On Tue, Dec 15, 2020 at 4:49 PM Peter Zijlstra <peterz@infradead.org> wrote:
>
> On Tue, Dec 15, 2020 at 04:14:26PM +0800, Lai Jiangshan wrote:
> > On Tue, Dec 15, 2020 at 3:50 PM Peter Zijlstra <peterz@infradead.org> wrote:
> > >
> > > On Tue, Dec 15, 2020 at 01:44:53PM +0800, Lai Jiangshan wrote:
> > > > I don't know how the scheduler distinguishes all these
> > > > different cases under the "new assumption".
> > >
> > > The special case is:
> > >
> > >   (p->flags & PF_KTHREAD) && p->nr_cpus_allowed == 1
> > >
> > >
> >
> > So unbound per-node workers can possibly match this test. So there is code
> > needed to handle for unbound workers/pools which is done by this patchset.
>
> Curious; how could a per-node worker match this? Only if the node is a
> single CPU, or otherwise too?

We have /sys/devices/virtual/workqueue/cpumask which can be read/written
to access to wq_unbound_cpumask.

A per-node worker's cpumask is wq_unbound_cpumask&possible_cpumask_of_the_node.
Since wq_unbound_cpumask can be changed by system adim, so a per-node
worker's cpumask is possible to be single CPU.

wq_unbound_cpumask is used when a system adim wants to isolate some
CPUs from unbound workqueques.  But I think it is rare case when the
admin causes a per-node worker's cpumask to be single CPU.

Even it is a rare case, we have to handle it.

>
> > Is this the code of is_per_cpu_kthread()? I think I should have also
> > used this function in workqueue and don't break affinity for unbound
> > workers have more than 1 cpu.
>
> Yes, that function captures it. If you want to use it, feel free to move
> it to include/linux/sched.h.

I will.  "single CPU" for unbound workers/pools is the rare case
and enough to bring the code to break affinity for unbound workers.
If we optimize for the common cases (multiple CPUs for unbound workers),
the optimization seems like additional code works only in the slow
path (hotunplug).

I will try it and see if it is worth.

>
> This class of threads is 'special', since it needs to violate the
> regular hotplug rules, and migrate_disable() made it just this little
> bit more special.

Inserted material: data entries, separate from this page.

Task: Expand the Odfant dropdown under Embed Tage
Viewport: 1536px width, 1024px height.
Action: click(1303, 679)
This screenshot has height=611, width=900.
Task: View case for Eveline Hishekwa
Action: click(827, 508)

It basically comes down to how we need certain per-cpu
> kthreads to run on a CPU while it's brought up, before userspace is
> allowed on, and similarly they need to run on the CPU after userspace is
> no longer allowed on in order to bring it down.
>
> (IOW, they must be allowed to violate the active mask)
>
> Due to migrate_disable() we had to move the migration code from the very
> last cpu-down stage, to earlier. This in turn brought the expectation
> (which is normally met) that per-cpu kthreads will stop/park or
> otherwise make themselves scarce when the CPU goes down. We can no
> longer force migrate them.

Thanks for explaining the rationale.

>
> Workqueues are the sole exception to that, they've got some really
> 'dodgy' hotplug behaviour.
>

Indeed.  No one want to wait for workqueue when hotunplug, so we have
to do something after the fact.